Confirmed... Escalated with my Apple SE...
Just tried this out and not only does it let you login as root but even if you have the account disabled, it reenables it again.
Did this and confirmed it happens here as well.
https://twitter.com/bruienne/status/935607437905809410
Might be good for someone to post how to enable root, set a password, and disable it again for those not in the know. ;)
From what we've tested so far with macOS High Sierra 10.13 and FileVault 2:
- When a computer boots it goes to the FileVault 2 specific login screen which won't allow you to login as the root user.
- If a computer logs into an account then locks the computer/sleeps the computer you get a blank username/password login, using root:blank password works in this instance and gets you into the computer, you can then use a terminal to access FileVault 2 user's home directories. It appears that the drive may not be re-encrypting on lock/sleep?
I can confirm that if you have already set a root password, this vulnerability will not work.
I'd already set it on my own computer and could not validate the exploit until I went to another user's computer. Then I generated a random 30 character password and pushed it to all our 10.13 computers that don't already have a root pass set.
So from macadmins slack, a way to stop it from working would be to run
/usr/bin/dscl . -create /Users/root UserShell /usr/bin/false
The above being said, there are ways to still allow a user to elevate their privileges.. This is not a fix but a band aide.
The best fix is enabling a root password..
If anyone is testing this, it will enable the Root account on your machine, this will enable you to log into the machine as Root with no Password. Make sure to disable the account after testing: https://support.apple.com/en-us/HT204012
Just to second that @signetmac posted https://www.jamf.com/jamf-nation/discussions/26290/vulnerability-10-13-root#responseChild156530
Setting the shell to /usr/bin/false
is a partial fix, sadly.
Also, root can be enabled as a non-admin too.. & without GUI interaction (as in, you can write a script to make use of the exploit)
Some possible means to mitigate things would be to push a Login Window config profile forcing "List of users able to use these computers" and un-check the box for "Show Other" they should not be able to login as root. FileVault login screen is already just the enabled users but if people log out of a computer instead of shutdown/start up you can have a login window that shows "Other", or if its unencrypted it may just show the blank Username/Password fields. This method does nothing for people logged into the computer enabling this via System Preferences.

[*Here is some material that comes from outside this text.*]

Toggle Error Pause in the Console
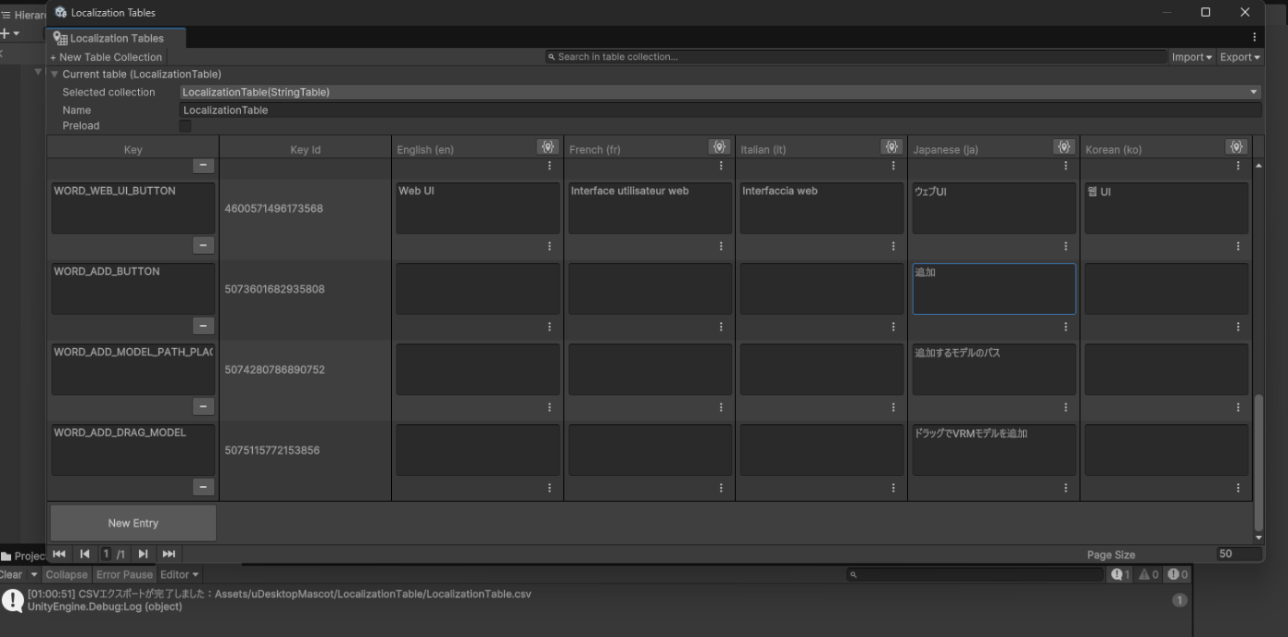Image resolution: width=1288 pixels, height=637 pixels. click(124, 573)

Also if root is enabled you can push out a policy with the Local Accounts payload setting the root accounts password to something only known to IT and this would disable the root login with blank password.
Any idea if this is applicable to 10.13 .1 OR just 10.13? Has that determination been made yet...?

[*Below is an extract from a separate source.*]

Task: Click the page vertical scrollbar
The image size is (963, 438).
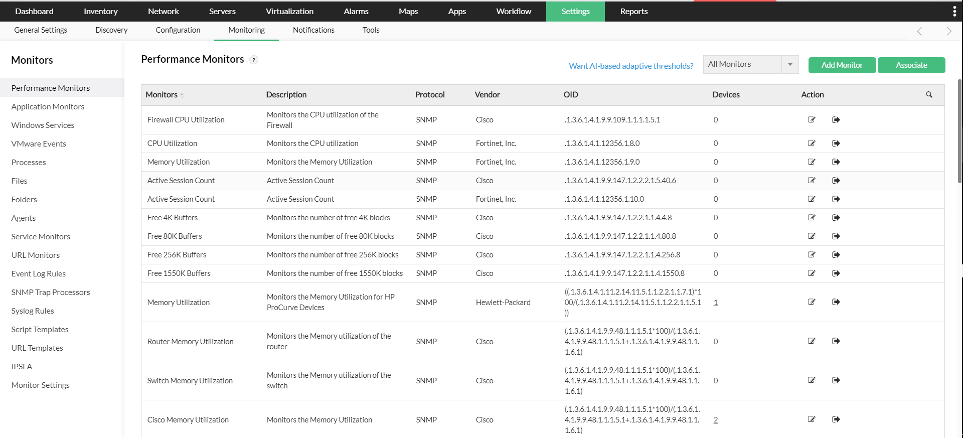Action: pyautogui.click(x=960, y=130)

Would doing the following resolve the vulnerability... (I grabbed it from this thread - https://www.jamf.com/jamf-nation/discussions/3340/disable-root )
remote the AuthenticationAuthority from the user's account
dscl . delete /Users/root AuthenticationAuthority
Put a single asterisk in the password entry, thus locking the acount.
dscl . -create /Users/root Password '*'
Disable root login by setting root's shell to /usr/bin/false
dscl . -create /Users/root UserShell /usr/bin/false
@steve.summers 10.13.1 is vulnerable too.
Stupid question - anyone tried this on Sierra?
I just tried this in Sierra and could not replicate it.
Not good. I just updated some users to High Sierra.
This only happens on 10.13+
I tried to blog part of the solution process here.
Would this be a useable solution to run via Files and Processes / Execute Command in a Policy?
dscl . -passwd /Users/root 'YourPasswordHere'; dsenableroot -d -u root -p 'YourPasswordHere'
I would read this:
https://derflounder.wordpress.com/2017/11/28/blocking-logins-to-the-root-account-on-macos-high-sierra/
I've written this script to randomize the root pass:
#!/usr/bin/expect
set NewPassword [exec openssl rand -base64 64]
spawn passwd -u root
expect "assword:"
send "$NewPassword
"
expect "password:"
send "$NewPassword
"
puts "
Password Changed."
expect eof
exit 0
This appears in 10.13.1 and the 10.13.2 beta 17c79a (current until today's beta update) as well.
Changing the root password in the manner described by Rich has absolutely no impact on the Jamf Binary to run as 'root', correct?
Correct. The binary runs under the service user you have it set to in the jss.